[Source data]
§
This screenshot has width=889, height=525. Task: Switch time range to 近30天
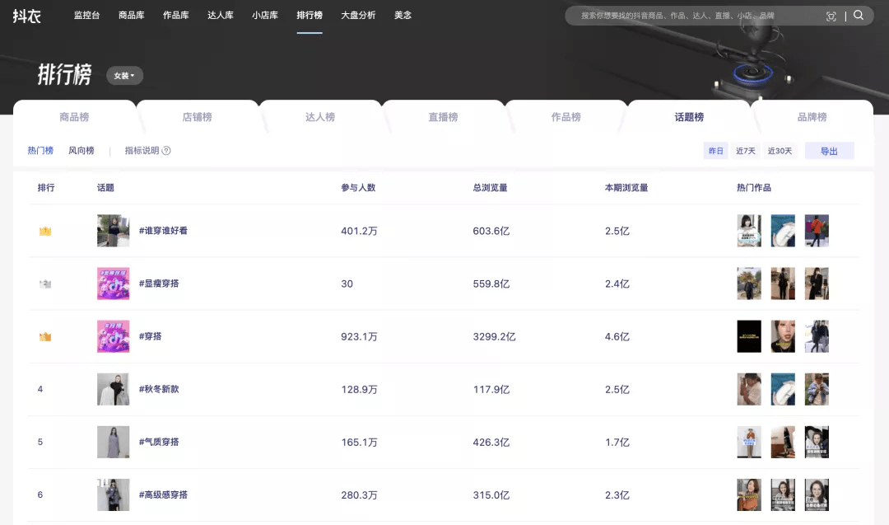[x=780, y=151]
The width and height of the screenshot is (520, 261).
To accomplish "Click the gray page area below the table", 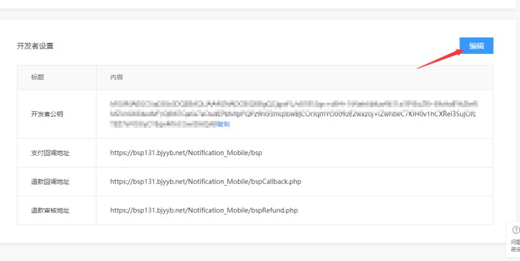I will tap(260, 252).
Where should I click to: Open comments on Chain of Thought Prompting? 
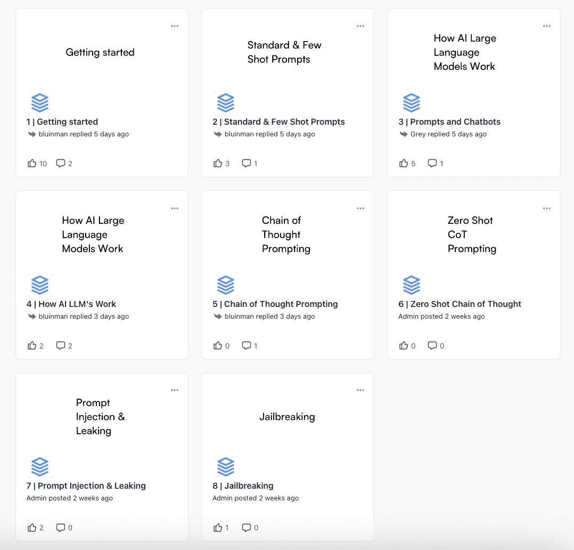point(246,345)
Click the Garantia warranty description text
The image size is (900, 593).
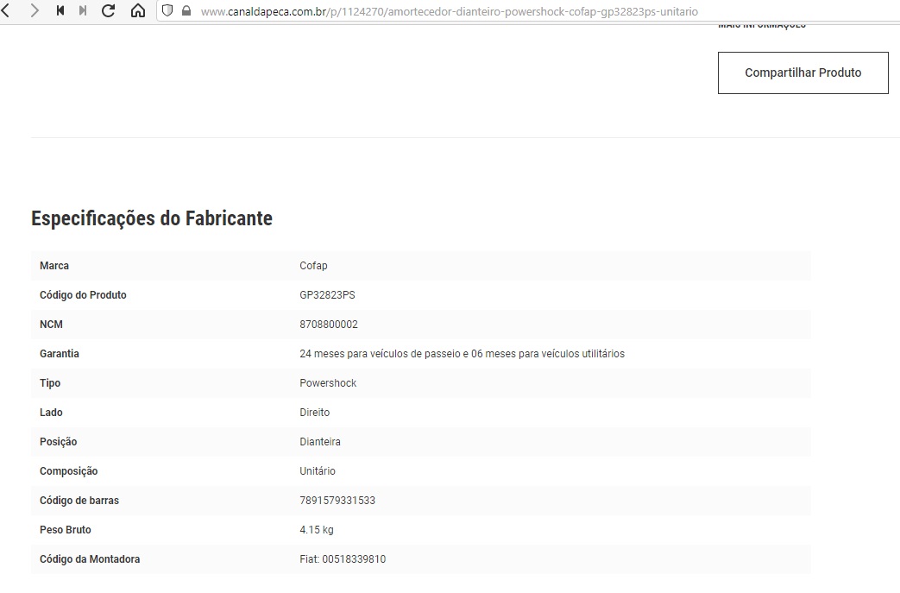(462, 354)
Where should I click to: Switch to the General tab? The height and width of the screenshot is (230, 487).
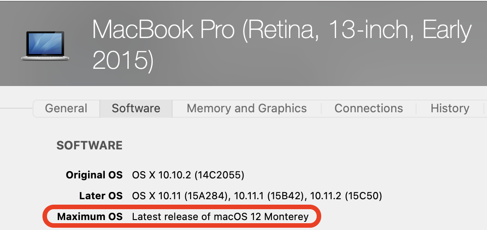tap(66, 109)
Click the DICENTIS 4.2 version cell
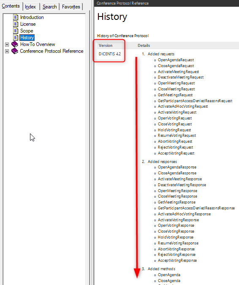The height and width of the screenshot is (285, 239). pos(110,54)
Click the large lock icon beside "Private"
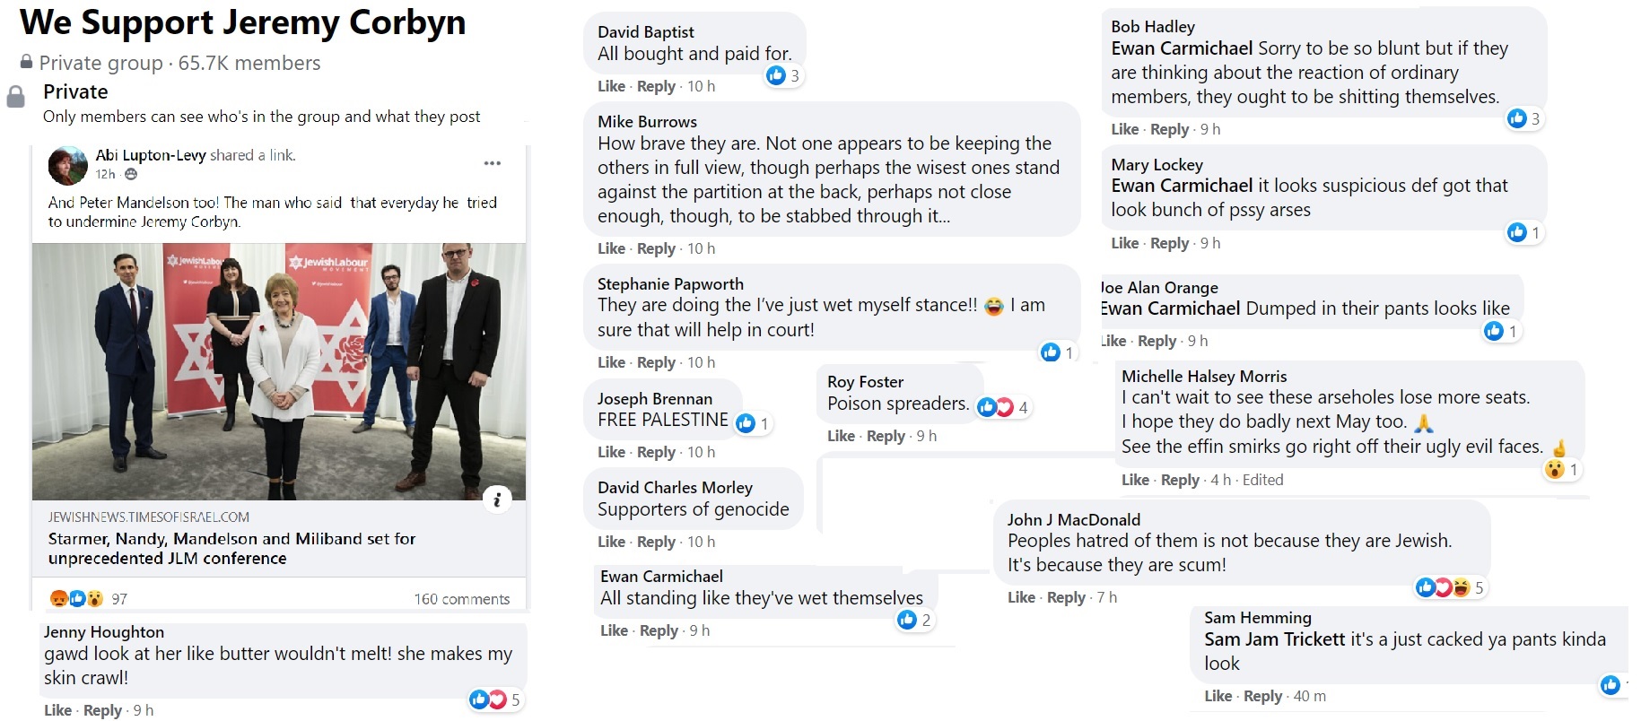1641x721 pixels. point(16,97)
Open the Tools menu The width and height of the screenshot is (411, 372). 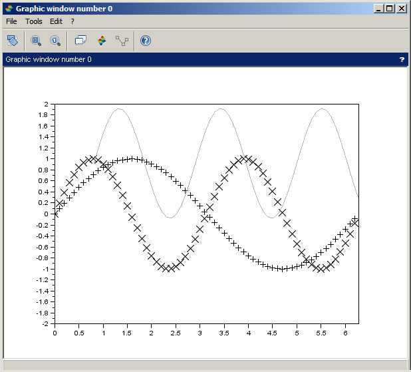pos(33,21)
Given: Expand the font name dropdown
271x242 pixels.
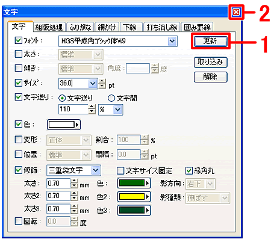Looking at the screenshot, I should (172, 41).
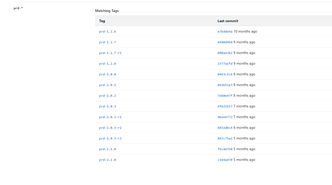Open commit f9c46750

click(225, 149)
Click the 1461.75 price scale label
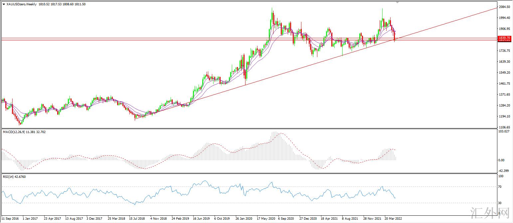 (504, 84)
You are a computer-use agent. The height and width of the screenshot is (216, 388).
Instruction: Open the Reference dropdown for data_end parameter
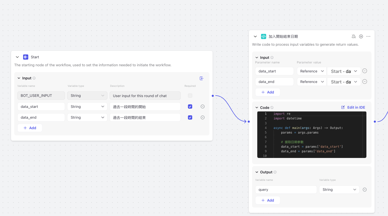(312, 82)
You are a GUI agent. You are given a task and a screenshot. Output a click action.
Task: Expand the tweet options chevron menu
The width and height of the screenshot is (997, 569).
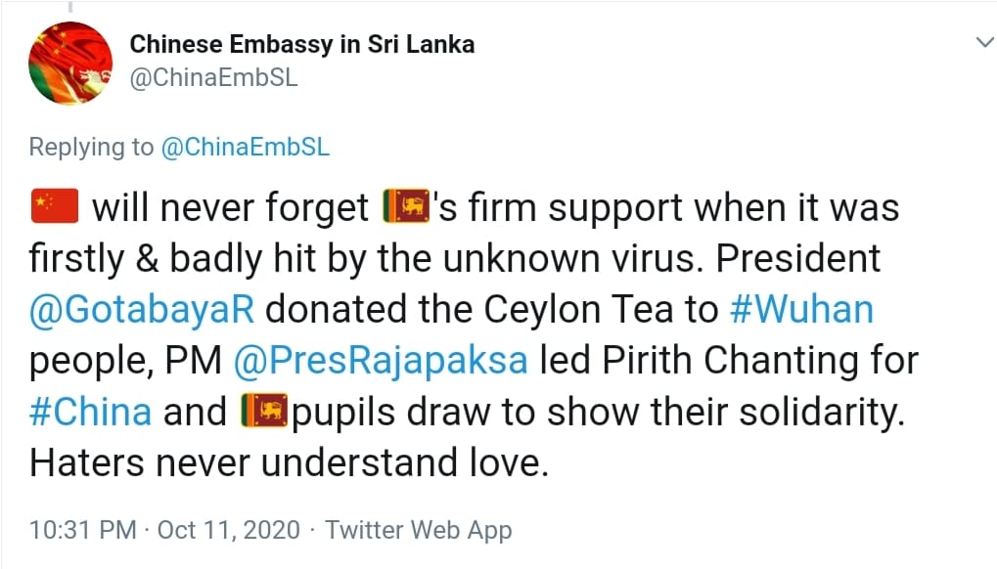pyautogui.click(x=984, y=43)
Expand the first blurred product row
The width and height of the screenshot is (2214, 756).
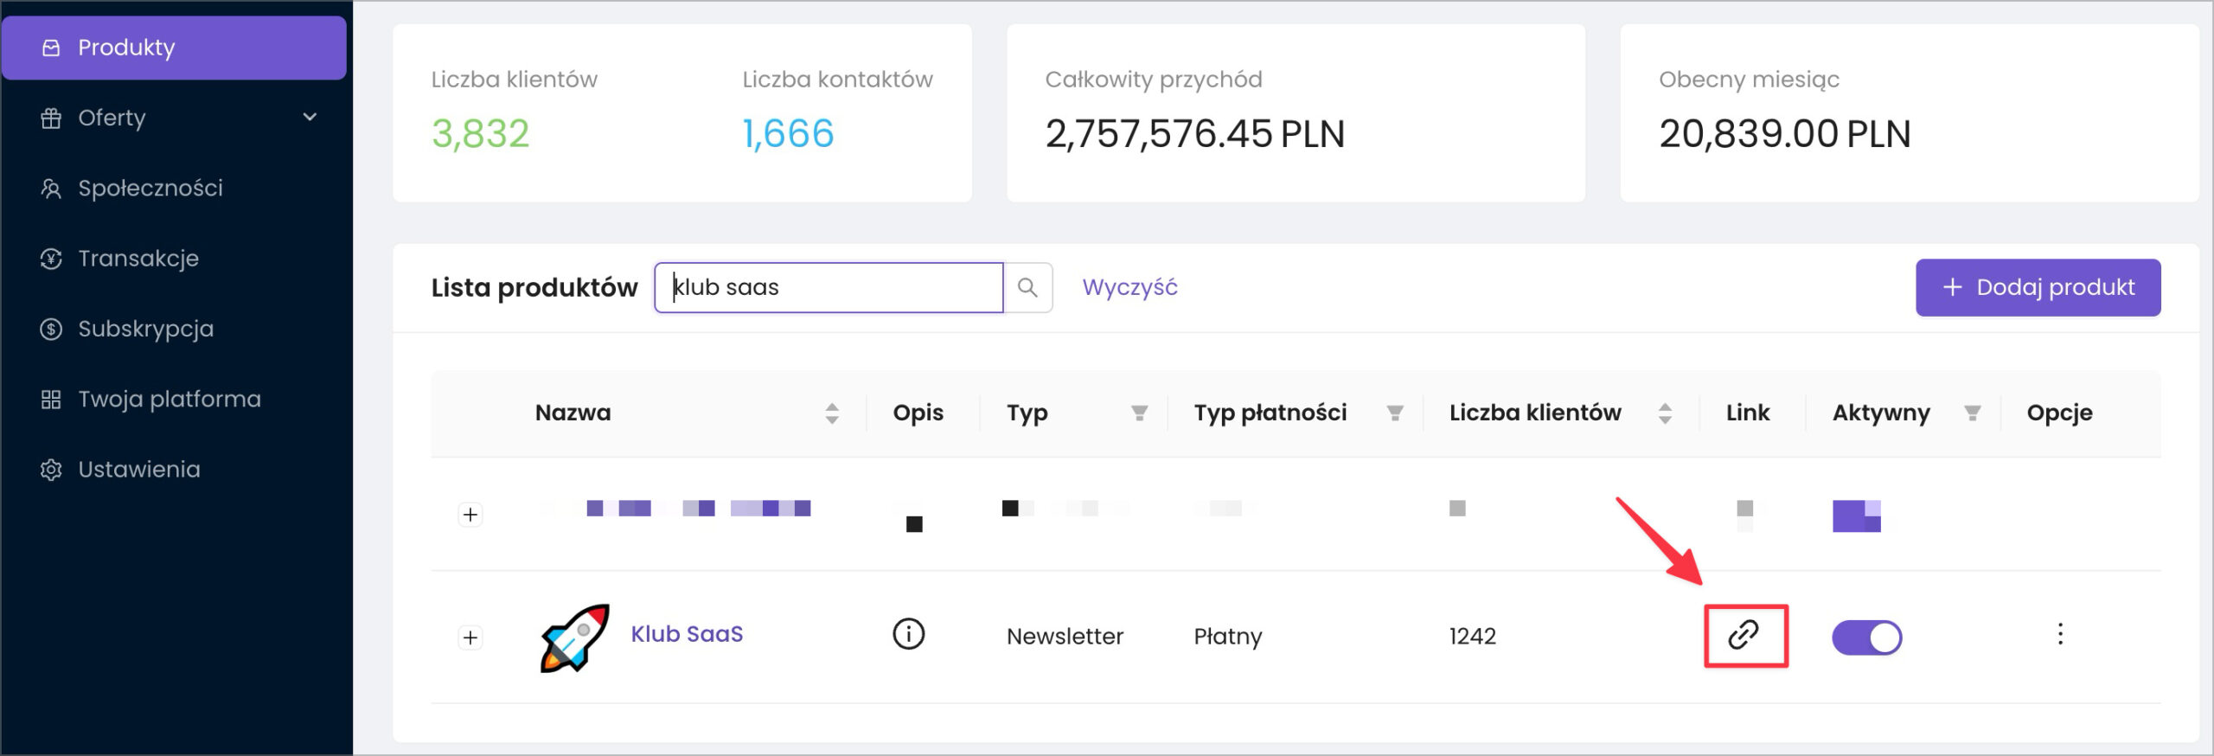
§
* WHAT THE TASK ASKS
In the entries above, find each line with the string "agent" and copy it.

* RESULT BELOW
You are a computer-use agent. The height and width of the screenshot is (216, 388).
You are a GUI agent. You are given a task and a screenshot. Output a click action.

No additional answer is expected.